*** Given entries ***

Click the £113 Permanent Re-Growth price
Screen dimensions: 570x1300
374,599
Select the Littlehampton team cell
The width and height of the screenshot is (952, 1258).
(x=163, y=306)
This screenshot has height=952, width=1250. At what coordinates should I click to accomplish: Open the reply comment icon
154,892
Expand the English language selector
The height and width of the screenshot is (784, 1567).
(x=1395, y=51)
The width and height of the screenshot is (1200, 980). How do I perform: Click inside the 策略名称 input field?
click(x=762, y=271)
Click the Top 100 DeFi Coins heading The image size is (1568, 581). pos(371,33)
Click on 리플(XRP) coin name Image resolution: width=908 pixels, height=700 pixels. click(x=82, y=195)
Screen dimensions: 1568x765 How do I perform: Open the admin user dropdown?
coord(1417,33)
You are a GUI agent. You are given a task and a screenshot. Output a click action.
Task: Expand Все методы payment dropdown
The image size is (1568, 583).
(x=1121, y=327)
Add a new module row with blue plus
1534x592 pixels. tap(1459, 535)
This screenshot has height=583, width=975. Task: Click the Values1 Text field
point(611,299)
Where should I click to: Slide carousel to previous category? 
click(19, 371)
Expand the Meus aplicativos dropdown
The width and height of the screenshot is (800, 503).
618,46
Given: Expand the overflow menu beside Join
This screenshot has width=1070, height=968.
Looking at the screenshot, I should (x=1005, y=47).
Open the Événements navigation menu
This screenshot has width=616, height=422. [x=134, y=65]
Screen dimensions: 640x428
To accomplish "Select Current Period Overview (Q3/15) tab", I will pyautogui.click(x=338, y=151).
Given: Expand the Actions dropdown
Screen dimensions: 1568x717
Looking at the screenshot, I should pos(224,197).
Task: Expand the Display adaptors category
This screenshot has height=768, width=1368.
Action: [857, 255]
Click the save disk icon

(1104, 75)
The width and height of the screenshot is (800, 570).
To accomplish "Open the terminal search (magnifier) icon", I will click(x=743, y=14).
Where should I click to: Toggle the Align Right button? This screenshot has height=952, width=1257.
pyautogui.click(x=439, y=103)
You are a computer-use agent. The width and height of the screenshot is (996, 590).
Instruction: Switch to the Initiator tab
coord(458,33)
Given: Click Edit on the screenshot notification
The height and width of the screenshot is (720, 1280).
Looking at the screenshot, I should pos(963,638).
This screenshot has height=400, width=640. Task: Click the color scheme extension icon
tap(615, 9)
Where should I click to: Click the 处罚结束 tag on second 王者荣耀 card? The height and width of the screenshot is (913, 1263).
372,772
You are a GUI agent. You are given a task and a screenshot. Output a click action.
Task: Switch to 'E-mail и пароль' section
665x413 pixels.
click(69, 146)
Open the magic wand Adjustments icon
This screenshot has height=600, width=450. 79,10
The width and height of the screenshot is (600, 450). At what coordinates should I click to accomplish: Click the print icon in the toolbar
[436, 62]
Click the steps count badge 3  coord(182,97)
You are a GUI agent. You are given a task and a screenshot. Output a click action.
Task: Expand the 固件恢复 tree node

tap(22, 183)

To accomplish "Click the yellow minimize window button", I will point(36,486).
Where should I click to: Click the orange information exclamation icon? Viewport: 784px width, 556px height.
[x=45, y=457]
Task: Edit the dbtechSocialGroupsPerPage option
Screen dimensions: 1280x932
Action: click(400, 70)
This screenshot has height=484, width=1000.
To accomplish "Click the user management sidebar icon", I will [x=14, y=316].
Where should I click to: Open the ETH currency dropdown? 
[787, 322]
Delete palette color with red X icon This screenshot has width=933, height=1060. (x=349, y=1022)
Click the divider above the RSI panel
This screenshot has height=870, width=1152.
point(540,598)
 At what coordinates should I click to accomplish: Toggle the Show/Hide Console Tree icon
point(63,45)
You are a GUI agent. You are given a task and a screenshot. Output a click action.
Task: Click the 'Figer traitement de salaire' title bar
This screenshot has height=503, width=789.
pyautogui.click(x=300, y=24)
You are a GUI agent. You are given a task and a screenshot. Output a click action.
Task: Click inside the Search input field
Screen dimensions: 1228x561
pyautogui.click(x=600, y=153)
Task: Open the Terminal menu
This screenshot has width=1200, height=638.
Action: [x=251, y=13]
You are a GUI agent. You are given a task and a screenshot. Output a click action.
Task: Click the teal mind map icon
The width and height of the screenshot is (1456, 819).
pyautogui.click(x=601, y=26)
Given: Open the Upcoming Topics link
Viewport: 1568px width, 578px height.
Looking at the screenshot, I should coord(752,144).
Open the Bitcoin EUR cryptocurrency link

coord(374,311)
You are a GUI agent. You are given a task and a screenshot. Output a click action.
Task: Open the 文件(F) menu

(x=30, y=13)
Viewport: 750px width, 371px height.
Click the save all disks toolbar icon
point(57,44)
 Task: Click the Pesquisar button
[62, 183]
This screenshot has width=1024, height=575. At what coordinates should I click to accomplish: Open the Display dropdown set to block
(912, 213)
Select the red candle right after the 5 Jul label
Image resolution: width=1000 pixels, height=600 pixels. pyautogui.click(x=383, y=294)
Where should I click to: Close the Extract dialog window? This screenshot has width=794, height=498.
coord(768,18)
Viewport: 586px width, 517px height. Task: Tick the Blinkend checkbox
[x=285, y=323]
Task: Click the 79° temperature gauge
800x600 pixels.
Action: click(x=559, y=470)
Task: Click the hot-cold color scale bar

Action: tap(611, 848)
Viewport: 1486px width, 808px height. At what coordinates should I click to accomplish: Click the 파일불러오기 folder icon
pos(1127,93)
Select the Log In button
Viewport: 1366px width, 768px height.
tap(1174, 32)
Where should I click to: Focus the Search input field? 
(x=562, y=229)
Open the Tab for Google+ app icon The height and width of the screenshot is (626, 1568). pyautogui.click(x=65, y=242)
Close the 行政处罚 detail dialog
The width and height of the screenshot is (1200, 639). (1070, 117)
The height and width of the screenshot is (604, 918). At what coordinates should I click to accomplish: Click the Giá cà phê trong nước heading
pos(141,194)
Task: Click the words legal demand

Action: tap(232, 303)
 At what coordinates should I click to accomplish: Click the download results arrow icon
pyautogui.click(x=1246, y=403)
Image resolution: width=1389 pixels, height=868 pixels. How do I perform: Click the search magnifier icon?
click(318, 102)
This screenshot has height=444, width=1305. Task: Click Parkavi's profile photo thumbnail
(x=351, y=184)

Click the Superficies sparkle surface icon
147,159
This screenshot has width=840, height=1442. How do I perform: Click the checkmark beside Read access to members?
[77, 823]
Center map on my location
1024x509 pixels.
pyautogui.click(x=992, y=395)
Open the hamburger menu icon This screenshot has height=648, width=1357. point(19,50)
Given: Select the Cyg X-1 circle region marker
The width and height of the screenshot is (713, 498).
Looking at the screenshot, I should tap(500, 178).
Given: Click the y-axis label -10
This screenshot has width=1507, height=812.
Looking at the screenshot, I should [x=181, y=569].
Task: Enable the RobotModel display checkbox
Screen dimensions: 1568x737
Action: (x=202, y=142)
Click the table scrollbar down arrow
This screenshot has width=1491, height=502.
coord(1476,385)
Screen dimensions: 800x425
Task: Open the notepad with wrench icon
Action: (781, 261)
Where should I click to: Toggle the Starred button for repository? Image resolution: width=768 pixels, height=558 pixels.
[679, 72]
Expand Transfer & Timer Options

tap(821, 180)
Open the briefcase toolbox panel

*** End of Given entries ***

What to do: Each record needs to be given again exactly.

Result:
Click the £113 Permanent Re-Growth price
Screen dimensions: 570x1300
374,599
Select the Littlehampton team cell
The width and height of the screenshot is (952, 1258).
(x=163, y=306)
This screenshot has height=952, width=1250. At what coordinates should I click to accomplish: Open the reply comment icon
154,892
Expand the English language selector
The height and width of the screenshot is (784, 1567).
(x=1395, y=51)
The width and height of the screenshot is (1200, 980). How do I perform: Click inside the 策略名称 input field?
click(x=762, y=271)
Click the Top 100 DeFi Coins heading The image size is (1568, 581). pos(371,33)
Click on 리플(XRP) coin name Image resolution: width=908 pixels, height=700 pixels. click(x=82, y=195)
Screen dimensions: 1568x765 How do I perform: Open the admin user dropdown?
coord(1417,33)
You are a GUI agent. You are given a task and a screenshot. Output a click action.
Task: Expand Все методы payment dropdown
The image size is (1568, 583).
(x=1121, y=327)
Add a new module row with blue plus
1534x592 pixels. tap(1459, 535)
This screenshot has height=583, width=975. Task: Click the Values1 Text field
point(611,299)
Where should I click to: Slide carousel to previous category? 
click(19, 371)
Expand the Meus aplicativos dropdown
The width and height of the screenshot is (800, 503).
618,46
Given: Expand the overflow menu beside Join
This screenshot has width=1070, height=968.
Looking at the screenshot, I should (x=1005, y=47).
Open the Événements navigation menu
This screenshot has width=616, height=422. [x=134, y=65]
Screen dimensions: 640x428
To accomplish "Select Current Period Overview (Q3/15) tab", I will pyautogui.click(x=338, y=151).
Given: Expand the Actions dropdown
Screen dimensions: 1568x717
Looking at the screenshot, I should pos(224,197).
Task: Expand the Display adaptors category
This screenshot has height=768, width=1368.
Action: [857, 255]
Click the save disk icon

(1104, 75)
The width and height of the screenshot is (800, 570).
To accomplish "Open the terminal search (magnifier) icon", I will click(x=743, y=14).
Where should I click to: Toggle the Align Right button? This screenshot has height=952, width=1257.
pyautogui.click(x=439, y=103)
You are a computer-use agent. The width and height of the screenshot is (996, 590).
Instruction: Switch to the Initiator tab
coord(458,33)
Given: Click Edit on the screenshot notification
The height and width of the screenshot is (720, 1280).
Looking at the screenshot, I should pos(963,638).
This screenshot has height=400, width=640. Task: Click the color scheme extension icon
tap(615, 9)
Where should I click to: Click the 处罚结束 tag on second 王者荣耀 card? The height and width of the screenshot is (913, 1263).
372,772
You are a GUI agent. You are given a task and a screenshot. Output a click action.
Task: Switch to 'E-mail и пароль' section
665x413 pixels.
click(69, 146)
Open the magic wand Adjustments icon
This screenshot has height=600, width=450. 79,10
The width and height of the screenshot is (600, 450). At what coordinates should I click to accomplish: Click the print icon in the toolbar
[436, 62]
Click the steps count badge 3  coord(182,97)
You are a GUI agent. You are given a task and a screenshot. Output a click action.
Task: Expand the 固件恢复 tree node

tap(22, 183)

To accomplish "Click the yellow minimize window button", I will point(36,486).
Where should I click to: Click the orange information exclamation icon? Viewport: 784px width, 556px height.
[x=45, y=457]
Task: Edit the dbtechSocialGroupsPerPage option
Screen dimensions: 1280x932
Action: click(400, 70)
This screenshot has height=484, width=1000.
To accomplish "Click the user management sidebar icon", I will [x=14, y=316].
Where should I click to: Open the ETH currency dropdown? 
[787, 322]
Delete palette color with red X icon This screenshot has width=933, height=1060. (x=349, y=1022)
Click the divider above the RSI panel
This screenshot has height=870, width=1152.
point(540,598)
 At what coordinates should I click to accomplish: Toggle the Show/Hide Console Tree icon
point(63,45)
You are a GUI agent. You are given a task and a screenshot. Output a click action.
Task: Click the 'Figer traitement de salaire' title bar
This screenshot has height=503, width=789.
pyautogui.click(x=300, y=24)
You are a GUI agent. You are given a task and a screenshot. Output a click action.
Task: Click inside the Search input field
Screen dimensions: 1228x561
pyautogui.click(x=600, y=153)
Task: Open the Terminal menu
This screenshot has width=1200, height=638.
Action: [x=251, y=13]
You are a GUI agent. You are given a task and a screenshot. Output a click action.
Task: Click the teal mind map icon
The width and height of the screenshot is (1456, 819).
pyautogui.click(x=601, y=26)
Given: Open the Upcoming Topics link
Viewport: 1568px width, 578px height.
Looking at the screenshot, I should coord(752,144).
Open the Bitcoin EUR cryptocurrency link

coord(374,311)
You are a GUI agent. You are given a task and a screenshot. Output a click action.
Task: Open the 文件(F) menu

(x=30, y=13)
Viewport: 750px width, 371px height.
Click the save all disks toolbar icon
point(57,44)
 Task: Click the Pesquisar button
[62, 183]
This screenshot has width=1024, height=575. At what coordinates should I click to accomplish: Open the Display dropdown set to block
(912, 213)
Select the red candle right after the 5 Jul label
Image resolution: width=1000 pixels, height=600 pixels. pyautogui.click(x=383, y=294)
Where should I click to: Close the Extract dialog window? This screenshot has width=794, height=498.
coord(768,18)
Viewport: 586px width, 517px height. Task: Tick the Blinkend checkbox
[x=285, y=323]
Task: Click the 79° temperature gauge
800x600 pixels.
Action: click(x=559, y=470)
Task: Click the hot-cold color scale bar

Action: tap(611, 848)
Viewport: 1486px width, 808px height. At what coordinates should I click to accomplish: Click the 파일불러오기 folder icon
pos(1127,93)
Select the Log In button
Viewport: 1366px width, 768px height.
tap(1174, 32)
Where should I click to: Focus the Search input field? 
(x=562, y=229)
Open the Tab for Google+ app icon The height and width of the screenshot is (626, 1568). pyautogui.click(x=65, y=242)
Close the 行政处罚 detail dialog
The width and height of the screenshot is (1200, 639). (1070, 117)
The height and width of the screenshot is (604, 918). At what coordinates should I click to accomplish: Click the Giá cà phê trong nước heading
pos(141,194)
Task: Click the words legal demand

Action: tap(232, 303)
 At what coordinates should I click to accomplish: Click the download results arrow icon
pyautogui.click(x=1246, y=403)
Image resolution: width=1389 pixels, height=868 pixels. How do I perform: Click the search magnifier icon?
click(318, 102)
This screenshot has height=444, width=1305. Task: Click Parkavi's profile photo thumbnail
(x=351, y=184)

Click the Superficies sparkle surface icon
147,159
This screenshot has width=840, height=1442. How do I perform: Click the checkmark beside Read access to members?
[77, 823]
Center map on my location
1024x509 pixels.
pyautogui.click(x=992, y=395)
Open the hamburger menu icon This screenshot has height=648, width=1357. point(19,50)
Given: Select the Cyg X-1 circle region marker
The width and height of the screenshot is (713, 498).
Looking at the screenshot, I should tap(500, 178).
Given: Click the y-axis label -10
This screenshot has width=1507, height=812.
Looking at the screenshot, I should [x=181, y=569].
Task: Enable the RobotModel display checkbox
Screen dimensions: 1568x737
Action: (x=202, y=142)
Click the table scrollbar down arrow
This screenshot has width=1491, height=502.
coord(1476,385)
Screen dimensions: 800x425
Task: Open the notepad with wrench icon
Action: (781, 261)
Where should I click to: Toggle the Starred button for repository? Image resolution: width=768 pixels, height=558 pixels.
[679, 72]
Expand Transfer & Timer Options

tap(821, 180)
Open the briefcase toolbox panel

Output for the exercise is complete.